**WHAT IS NEEDED:** Can you continue the worked solution below about two quadratic equations sharing a root, picking up right after its last sentence?

**DOCUMENT EXTRACT:**
Question

If the equations $x^2-3px+2q=0$ and $x^2-3ax+2b=0$ have a common root and the other root of the second equation is the reciprocal of the other root of the first equation, then $(2q-2b{)}^2$ is equal to

• A. $36pa(q-b{)}^2$
• B. $18pa(q-b{)}^2$
• C. $36bq(p-a{)}^2$
• D. $18bq(p-a{)}^2$

Answer 1

The correct option is C $36bq(p-a{)}^2$

Given,
$x^2-3px+2q=0$ and $x^2-3ax+2b=0$
Let $\alpha$ be the common roots and $\beta ,\frac{1}{\beta }$ are the other roots of respective equations.

**EXTRACTED MATERIAL:**
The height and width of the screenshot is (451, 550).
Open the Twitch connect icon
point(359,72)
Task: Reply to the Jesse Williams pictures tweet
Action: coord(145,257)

**ANSWER TO THIS TASK:**
$\alpha \beta =2q$ and $\frac{\alpha }{\beta }=2b$
$\alpha +\beta =3p$ and $\alpha +\frac{1}{\beta }=3a$
$\alpha \beta \times \frac{\alpha }{\beta }=4qb={\alpha }^2$
Now,$(2q-2b{)}^2$
$=(\alpha \beta -\frac{\alpha }{\beta }{)}^2$
$={\alpha }^2(\beta -\frac{1}{\beta }{)}^2$
$=4qb(\alpha +\beta -(\alpha +\frac{1}{\beta }){)}^2$
$=4qb(3p-3a{)}^2=36qb(p-a{)}^2$
Hence option 'C' is correct.